1. Cray C90 has dual-pipeline at 244MHz, so 2*0.244=0.488 GFLOPS. Where does the other factor of 2 come from to make it 0.976?
2. btw, is 9500MB/s from https://www.cs.virginia.edu/stream/standard/Bandwidth.html ("1991.11.13 Cray_C90 1 6965.4 6965.4 9378.7 9500.7 data")
To be preicse, the document number should be 248966-040.
3. DAXPY means "z = a*x + y", right? When you mention "24 bytes / 2FLOPS". I guess 24 bytes mean x, y and z? And the two insturcitons mean FMA and store?
4. How about memory bandwidth for integer workload? If the memory access is not contiguous, how much possibility that memory bandwidth could become the bottleneck?
5. Any well-known workload/benchmarks have bottlenecks due to cache bandwidth and memory bandwidth?
6. How to measure PMCs to know that the bandwidth become the bottleneck? Especially for cloud environment, there could be many processes/threads access cache/memory simultaneously. I guess we need to whole-system PMC counting to know if bandwidth is a bottleneck, right? Pointers to any similar measurement/work/document would be appreciated.
Each of the Cray C90 pipelines has both an adder and a multiplier, so the peak floating-point performance is four operations per cycle (2 adds, 2 multiplies).

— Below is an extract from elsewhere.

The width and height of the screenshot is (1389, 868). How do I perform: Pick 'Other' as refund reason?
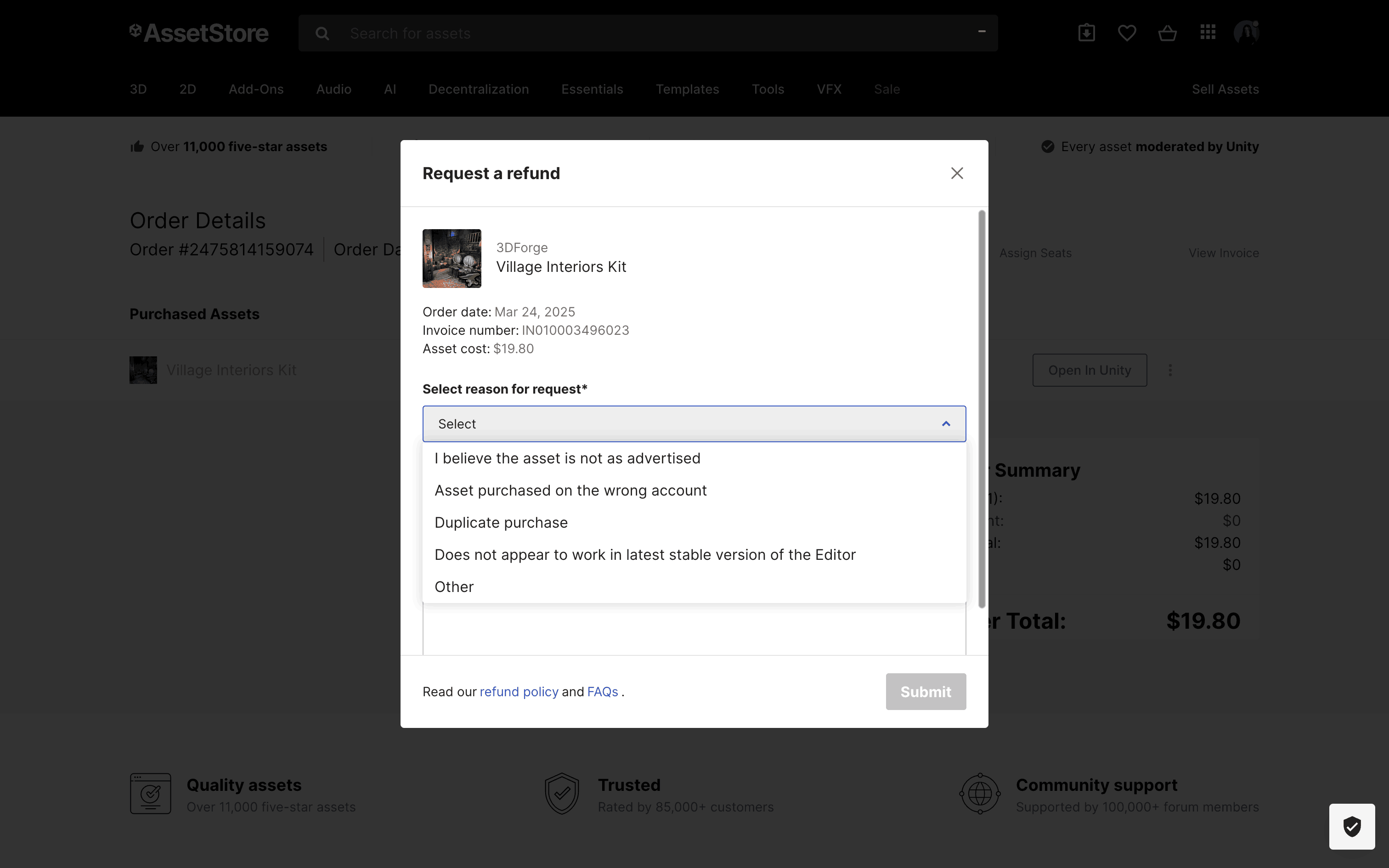[x=454, y=587]
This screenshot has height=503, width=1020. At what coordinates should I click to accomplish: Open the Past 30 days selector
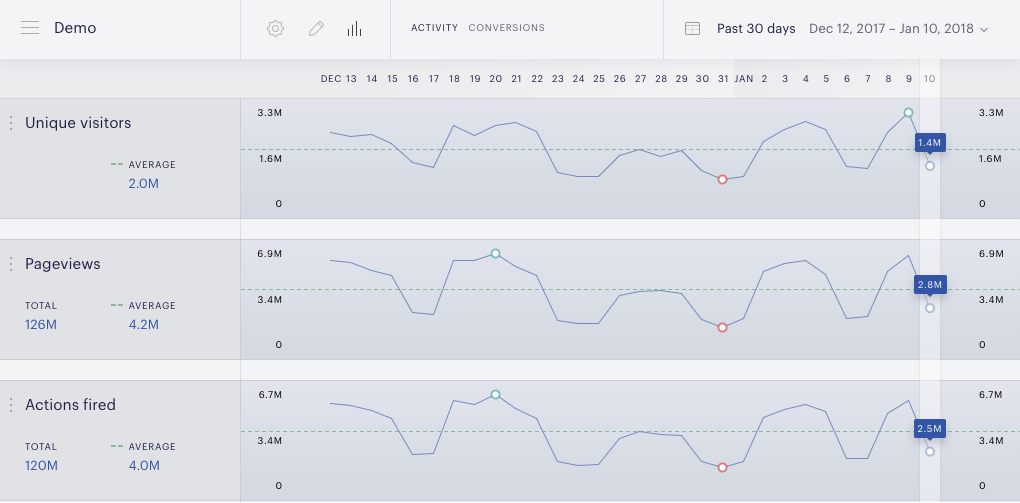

For DAXPY [ x(i) = x(i) + q*y(i) ] there are two 8-byte loads and one 8-byte store, giving 24 bytes per iteration. Each iteration includes one multiply and one add, for a total of 2 FLOPS.
Integer data is moved around at the same speeds as floating-point data, but fewer integer workloads have the advantage of full vectorization. Cache bandwidth is dramatically reduced without SIMD loads and stores. For example, with 32-bit integers, both Broadwell and Skylake are limited to 12 bytes per cycle of L1 cache bandwidth (2*4-Byte loads + 1*4-Byte store). Transfers from the L2 to the L1 still take place in full cache lines, but it takes the core extra cycles to process the individual words in the cache line, so throughput is significantly reduced.
Non-contiguous memory accesses make matters much worse (for data outside of the L1 cache) because (1) not all of the data moved is used, and (2) the hardware prefetchers are less likely to pull data into the caches before it is needed. If the hardware prefetchers are not working effectively (or if only a small number of cores are in use), the performance needs to be modeled as a combination of latency and bandwidth effects. This requires understanding the average concurrency (number of outstanding cache misses at each level of the cache hierarchy), which can be challenging on modern architectures.
Some performance counter events are useful in evaluating whether memory access limits application performance. The event CYCLE_ACTIVITY (EventSelect 0xA3) can be configured to count dispatch stalls that occur while there is at least one demand load outstanding at various levels of the memory hierarchy. The out-of-order pipeline can often handle the latency of an L1 miss/L2 hit (so the occurrence of a dispatch stall while there is an outstanding L1 miss can be a coincidence), but when there are demand loads missing the L2, most of the stalls are expected to be due to waiting on the cache miss to be resolved.
In general, however, the characterization of application sensitivity to memory bandwidth and memory latency remains a challenging topic.